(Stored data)
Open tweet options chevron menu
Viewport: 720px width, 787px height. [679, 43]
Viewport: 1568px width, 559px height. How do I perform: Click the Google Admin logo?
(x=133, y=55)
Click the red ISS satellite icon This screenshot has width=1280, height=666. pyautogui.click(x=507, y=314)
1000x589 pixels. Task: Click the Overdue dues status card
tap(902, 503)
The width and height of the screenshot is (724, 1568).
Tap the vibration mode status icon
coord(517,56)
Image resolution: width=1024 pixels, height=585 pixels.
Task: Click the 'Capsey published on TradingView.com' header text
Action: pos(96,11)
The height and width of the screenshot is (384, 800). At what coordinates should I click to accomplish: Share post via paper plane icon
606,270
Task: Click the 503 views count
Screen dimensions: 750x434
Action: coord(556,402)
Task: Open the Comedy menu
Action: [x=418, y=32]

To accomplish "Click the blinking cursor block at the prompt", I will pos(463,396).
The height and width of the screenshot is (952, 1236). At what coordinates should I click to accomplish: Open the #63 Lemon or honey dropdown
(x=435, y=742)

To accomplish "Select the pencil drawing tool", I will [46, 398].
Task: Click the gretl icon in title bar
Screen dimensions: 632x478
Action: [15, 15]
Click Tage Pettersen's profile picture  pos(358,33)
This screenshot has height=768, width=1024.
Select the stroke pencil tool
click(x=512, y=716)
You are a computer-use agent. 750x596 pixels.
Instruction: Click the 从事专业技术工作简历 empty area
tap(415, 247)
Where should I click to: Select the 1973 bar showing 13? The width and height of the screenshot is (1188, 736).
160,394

_WORK ITEM_
In full and without alteration, return every line above.

_EXERCISE OUTPUT_
Open tweet options chevron menu
Viewport: 720px width, 787px height. [679, 43]
Viewport: 1568px width, 559px height. How do I perform: Click the Google Admin logo?
(x=133, y=55)
Click the red ISS satellite icon This screenshot has width=1280, height=666. pyautogui.click(x=507, y=314)
1000x589 pixels. Task: Click the Overdue dues status card
tap(902, 503)
The width and height of the screenshot is (724, 1568).
Tap the vibration mode status icon
coord(517,56)
Image resolution: width=1024 pixels, height=585 pixels.
Task: Click the 'Capsey published on TradingView.com' header text
Action: pos(96,11)
The height and width of the screenshot is (384, 800). At what coordinates should I click to accomplish: Share post via paper plane icon
606,270
Task: Click the 503 views count
Screen dimensions: 750x434
Action: coord(556,402)
Task: Open the Comedy menu
Action: [x=418, y=32]

To accomplish "Click the blinking cursor block at the prompt", I will pos(463,396).
The height and width of the screenshot is (952, 1236). At what coordinates should I click to accomplish: Open the #63 Lemon or honey dropdown
(x=435, y=742)

To accomplish "Select the pencil drawing tool", I will [46, 398].
Task: Click the gretl icon in title bar
Screen dimensions: 632x478
Action: [15, 15]
Click Tage Pettersen's profile picture  pos(358,33)
This screenshot has height=768, width=1024.
Select the stroke pencil tool
click(x=512, y=716)
You are a computer-use agent. 750x596 pixels.
Instruction: Click the 从事专业技术工作简历 empty area
tap(415, 247)
Where should I click to: Select the 1973 bar showing 13? The width and height of the screenshot is (1188, 736).
160,394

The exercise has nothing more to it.